-- Start of Provided records --

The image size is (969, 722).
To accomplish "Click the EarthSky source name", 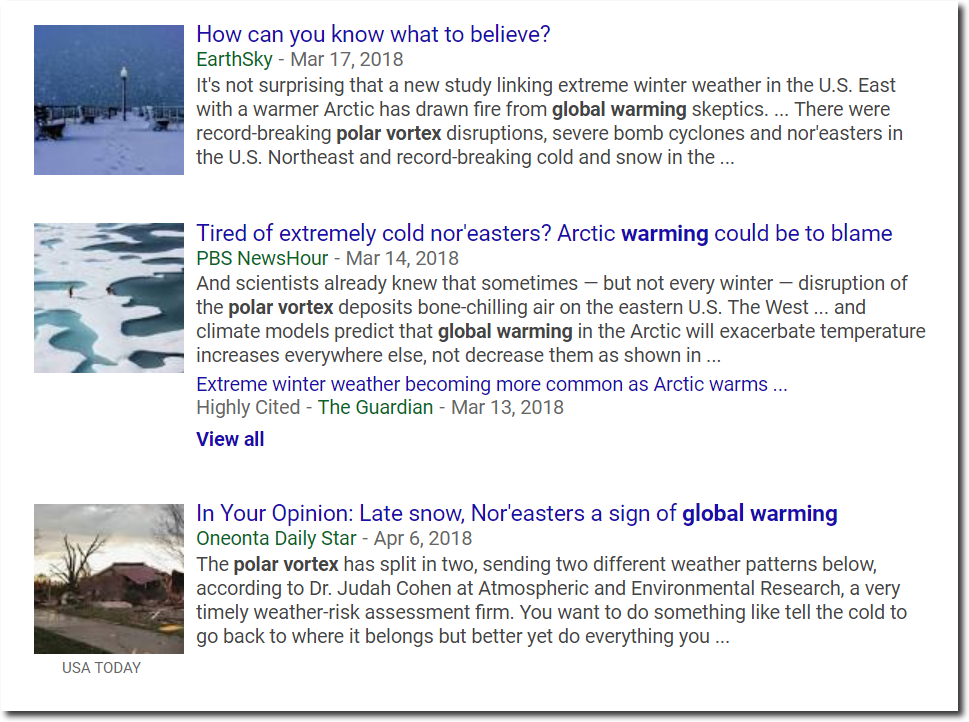I will 234,59.
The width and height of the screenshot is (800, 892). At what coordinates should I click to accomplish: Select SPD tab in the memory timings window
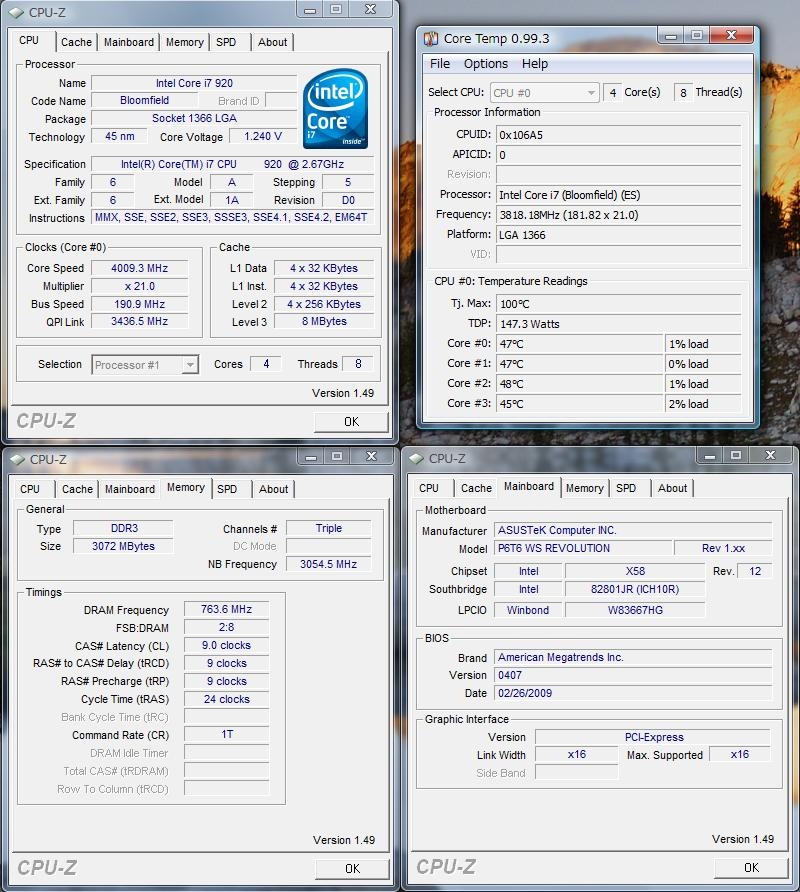(227, 489)
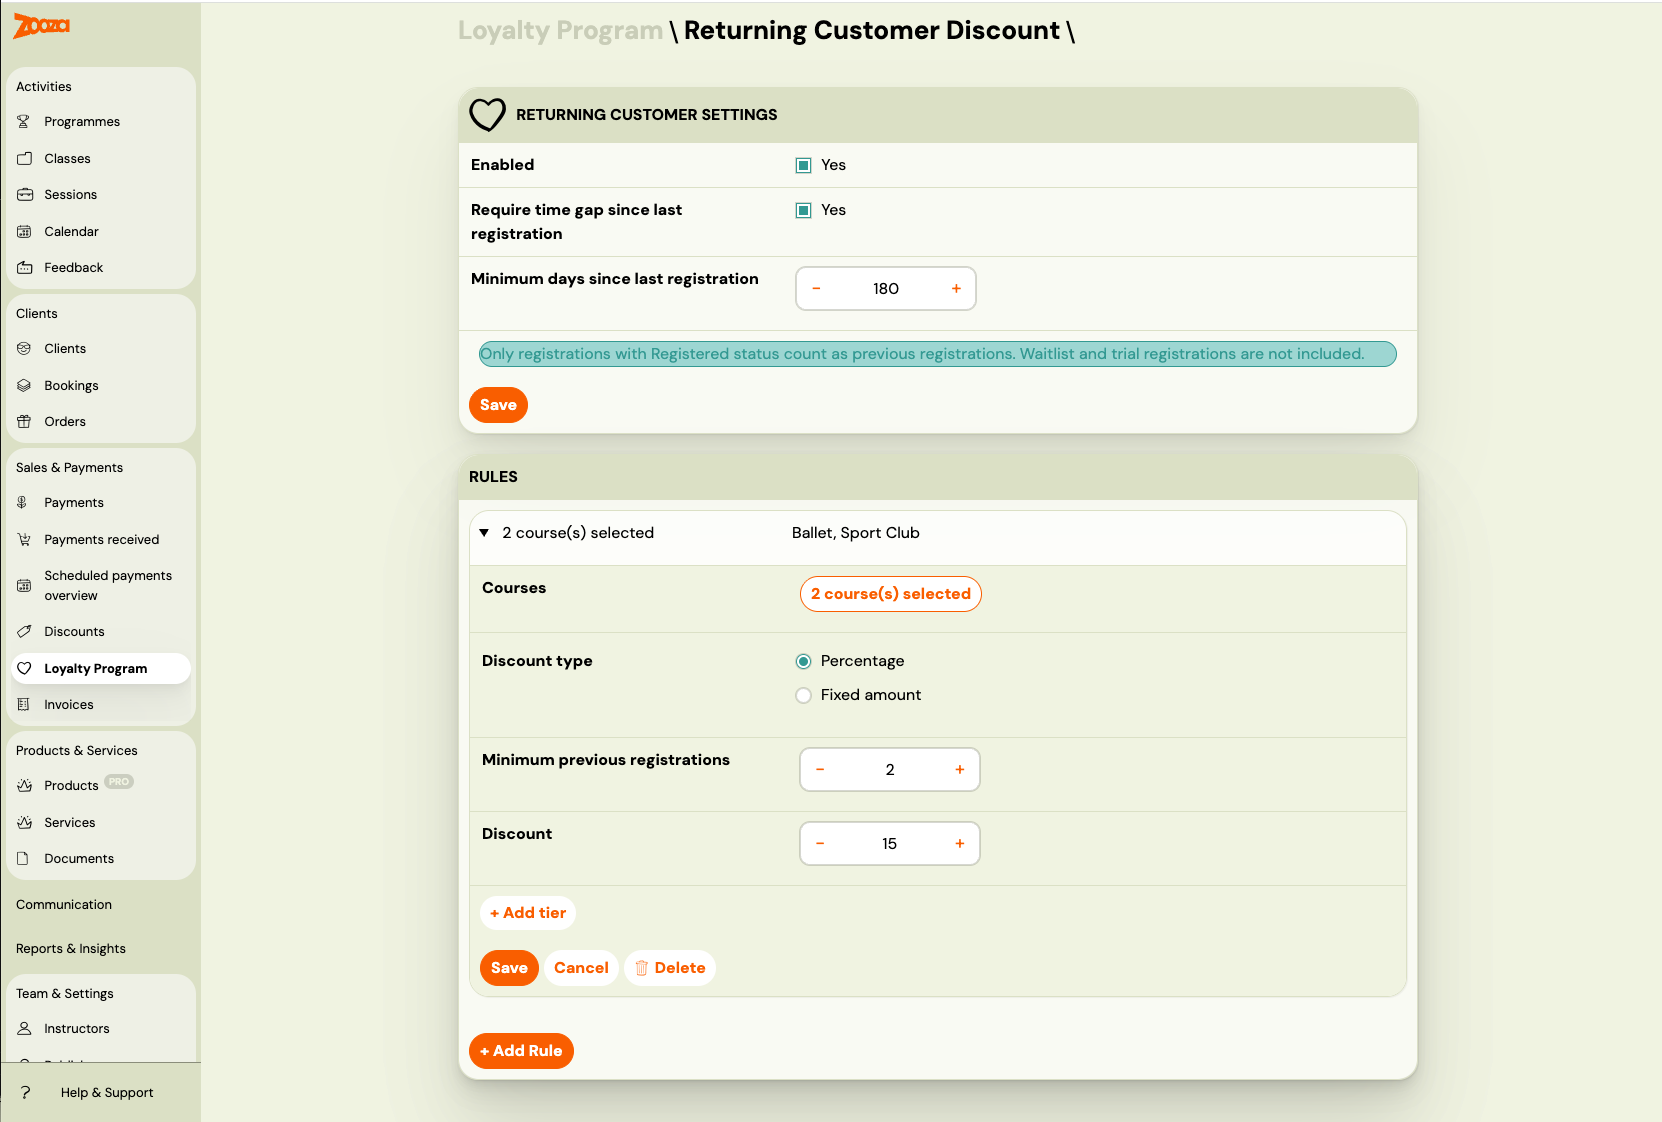This screenshot has height=1122, width=1662.
Task: Save the returning customer settings
Action: point(498,405)

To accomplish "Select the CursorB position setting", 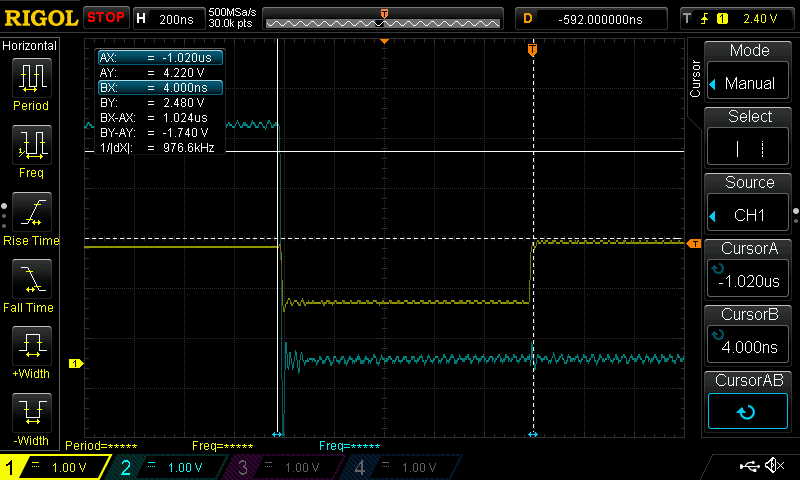I will pyautogui.click(x=749, y=336).
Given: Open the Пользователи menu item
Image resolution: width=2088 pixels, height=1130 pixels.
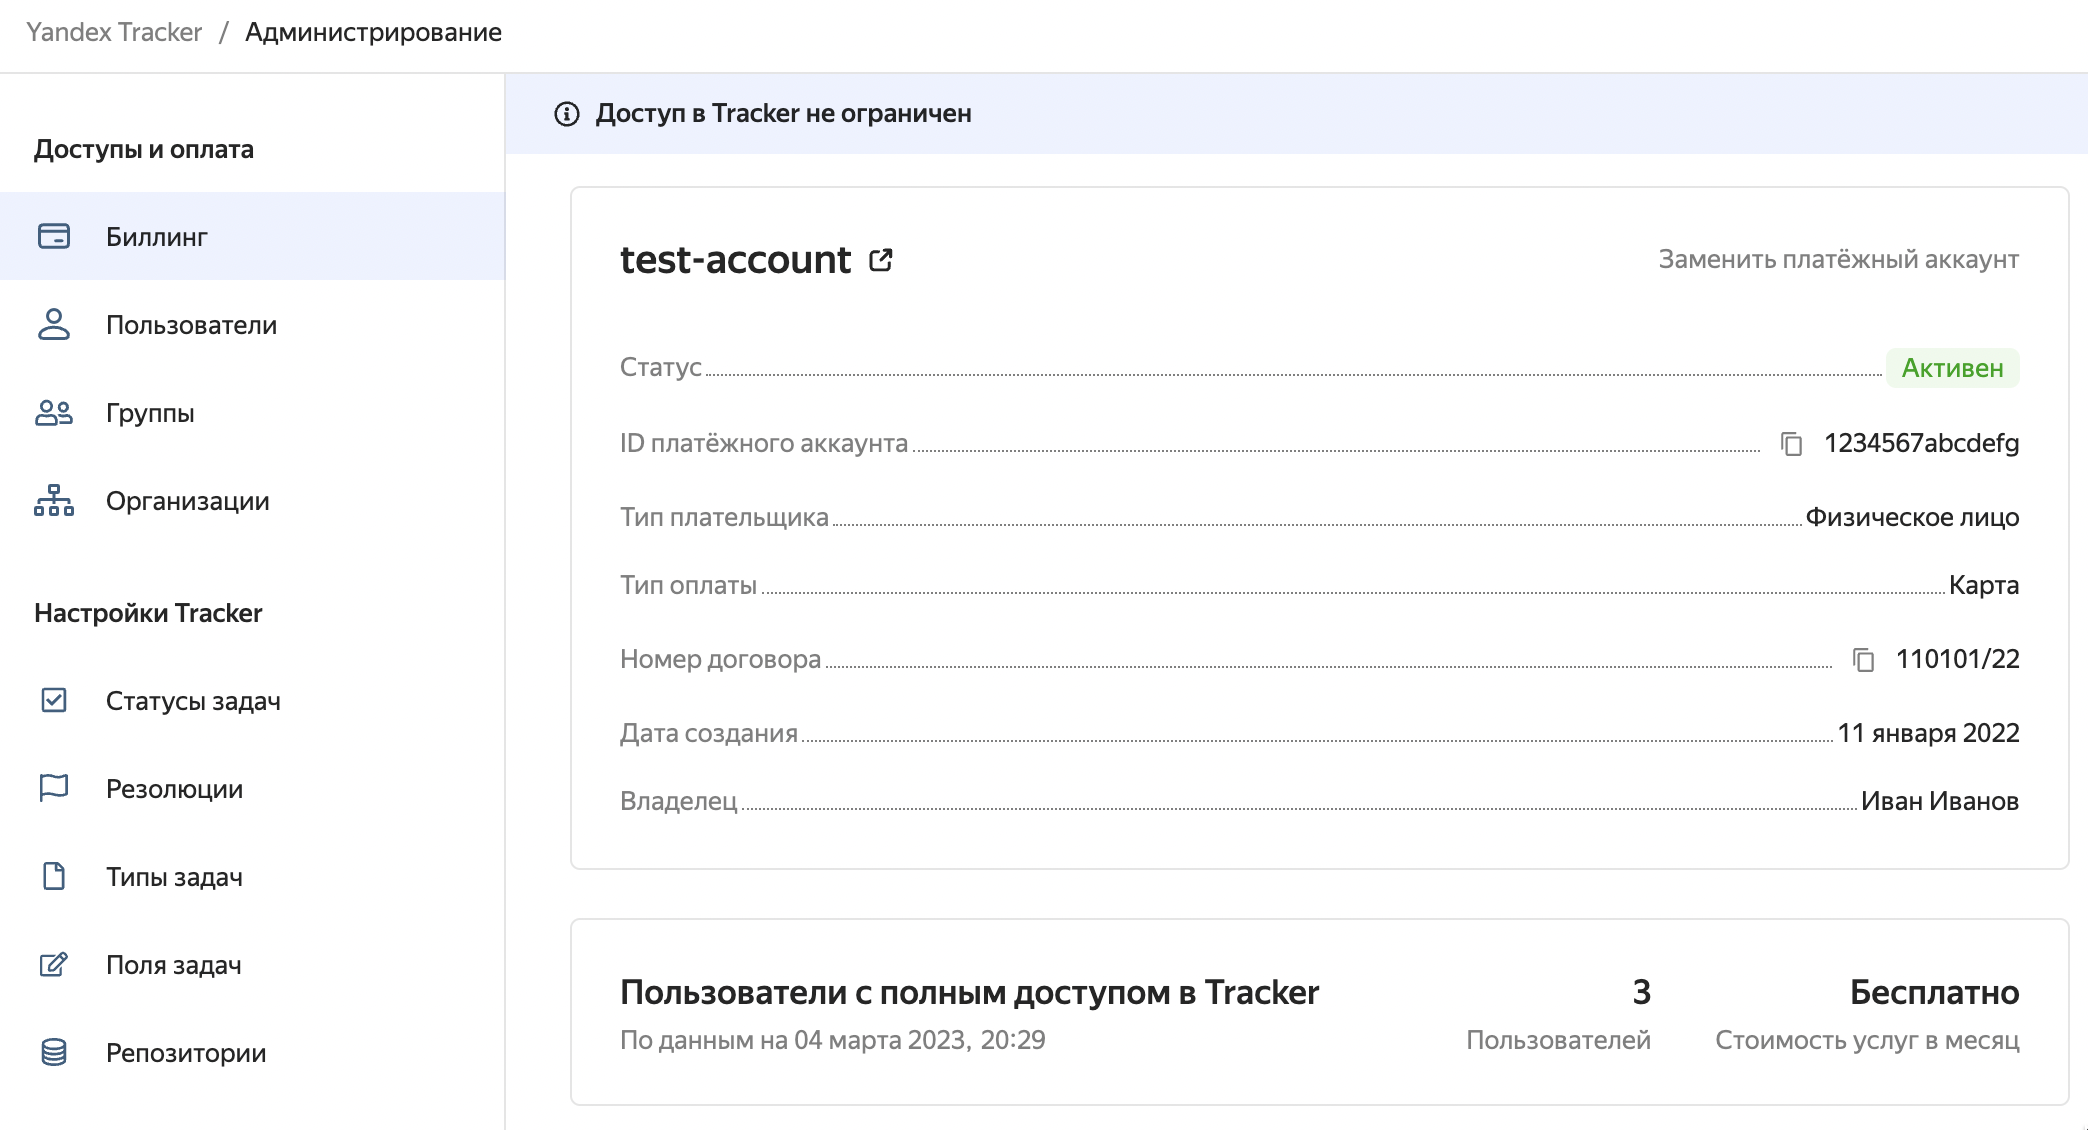Looking at the screenshot, I should click(191, 325).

-- End of Provided records --

# Set problem
Duplicate the lines running from the one that contains "Given: Open the Пользователи menu item" through the end of the records, including both ends. Leave the pictures out of your answer.

# Task answer
Given: Open the Пользователи menu item
Image resolution: width=2088 pixels, height=1130 pixels.
Looking at the screenshot, I should click(191, 325).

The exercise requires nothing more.